En gros le lundi c’était une convocation de 14h à 16h30, j’arrive après mon boulot il est 15h et ben! au moins 200 personnes! il faut prendre un ticket! Vous savez comme à la boucherie XD
J’ai le numéro 449, le compteur indique 250…. à 20h je passe devant la fille et elle me dit: il me faut ce papier sinon je ne vous accepte pas! Je suis en RAGE!
Le lendemain c’est de 9h à 12h… J’arrive à 8h45 et une dizaine de personnes attendent déjà! J’attend à 9h20 (vive la ponctualité) la secrétaire arrive pour mettre les tickets tout le modne se précipite, mais pour rien! Ils ont décidé de ne prendre que les tickets de la veille!
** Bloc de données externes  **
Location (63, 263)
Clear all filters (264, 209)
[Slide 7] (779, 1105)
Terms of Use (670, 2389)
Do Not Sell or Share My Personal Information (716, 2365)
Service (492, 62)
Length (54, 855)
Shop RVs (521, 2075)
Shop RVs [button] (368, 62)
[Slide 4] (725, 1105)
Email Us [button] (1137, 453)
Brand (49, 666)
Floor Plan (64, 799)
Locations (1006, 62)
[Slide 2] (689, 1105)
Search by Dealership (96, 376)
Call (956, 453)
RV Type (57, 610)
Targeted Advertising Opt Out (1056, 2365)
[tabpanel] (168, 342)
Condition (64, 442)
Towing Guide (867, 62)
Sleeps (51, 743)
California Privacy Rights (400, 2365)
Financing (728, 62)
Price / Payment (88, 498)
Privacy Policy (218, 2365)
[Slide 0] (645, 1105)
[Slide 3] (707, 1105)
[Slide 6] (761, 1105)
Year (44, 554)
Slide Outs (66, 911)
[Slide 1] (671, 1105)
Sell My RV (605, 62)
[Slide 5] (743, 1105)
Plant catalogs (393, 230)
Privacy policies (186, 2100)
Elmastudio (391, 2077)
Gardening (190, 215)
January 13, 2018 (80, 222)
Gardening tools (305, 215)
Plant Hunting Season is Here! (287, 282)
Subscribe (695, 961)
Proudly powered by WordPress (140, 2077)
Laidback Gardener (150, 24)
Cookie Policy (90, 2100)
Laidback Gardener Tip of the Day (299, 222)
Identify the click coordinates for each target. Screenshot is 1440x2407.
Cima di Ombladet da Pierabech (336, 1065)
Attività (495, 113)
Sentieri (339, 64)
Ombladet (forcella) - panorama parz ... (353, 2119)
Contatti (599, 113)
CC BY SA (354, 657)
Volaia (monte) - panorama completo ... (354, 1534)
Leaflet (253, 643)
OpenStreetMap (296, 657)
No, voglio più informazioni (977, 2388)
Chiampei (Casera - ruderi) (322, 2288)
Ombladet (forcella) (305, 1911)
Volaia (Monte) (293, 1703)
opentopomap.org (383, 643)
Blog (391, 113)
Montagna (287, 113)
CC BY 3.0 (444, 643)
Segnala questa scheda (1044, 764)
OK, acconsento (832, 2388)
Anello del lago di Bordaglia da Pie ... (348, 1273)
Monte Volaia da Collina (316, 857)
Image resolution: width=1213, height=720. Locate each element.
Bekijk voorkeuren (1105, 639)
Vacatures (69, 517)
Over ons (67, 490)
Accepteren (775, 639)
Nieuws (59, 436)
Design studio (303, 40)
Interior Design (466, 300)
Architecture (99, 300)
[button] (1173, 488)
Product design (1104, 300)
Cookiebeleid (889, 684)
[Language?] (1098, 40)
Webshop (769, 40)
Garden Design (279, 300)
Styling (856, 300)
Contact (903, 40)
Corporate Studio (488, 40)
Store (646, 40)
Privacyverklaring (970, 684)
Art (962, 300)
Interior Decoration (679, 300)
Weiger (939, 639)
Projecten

Heureusement que je l’avais gardé XD
A 9h40 je resssors avec ce précieux papier, je cours à un autre bâtiment (…)
la suite ici

Nihilya essaye de s’inscrire aux tests de langue :

J’ai retrouvé, il y a une semaine, un petit papier rouge me disant que je devais m’inscrire à un test de niveau en Anglais pour pour m’inscrire à des cours de LV1. Normal donc… Le dit papier expliquait, en jolies lettres noires, qu’on pouvait prendre connaissance des “modalités d’inscription” auprès du bureau B216 les 10&11 septembre.(…) Je suis donc allée ce matin, fraiche et pimpante comme vous vous l’imaginez sûrement, au secrétariat B216 avec la ferme intention de leur expliquer à quel point le téléphone c’est formidable quand on a pas envie de se taper 1h15 de trajet pour deux pauvres papiers. Naïvement, je pensais que ce serait ouvert… Après donc, avoir cherché mon chemin dans cette “choses” qu’est St Denis… Je me suis retrouvée (avec une quinzaine d’autres naïfs étudiants comme moi) devant une porte fermée… Jusqu’à 14h30. Inutile de vous préciser à quel point je crevais d’envie d’attendre 4h devant une porte blindée dans un couloir.

Zazen bizarre est dépitée :

J’ai repris le travail, bientôt la fac, ça me dépite un peu d’aller me peiner le cul à st denis après avoir visité les Colleges de Cambridge.

Il est possible de retourner en arrière et de constater que c’était pareil l’année dernière. Pour éviter certains désagréments, nous avons pris l’habitude, au département de sociologie de prévenir en avance et en essayant d’être clair. Il n’empêche, les étudiantes ont des questions parfois inattendues.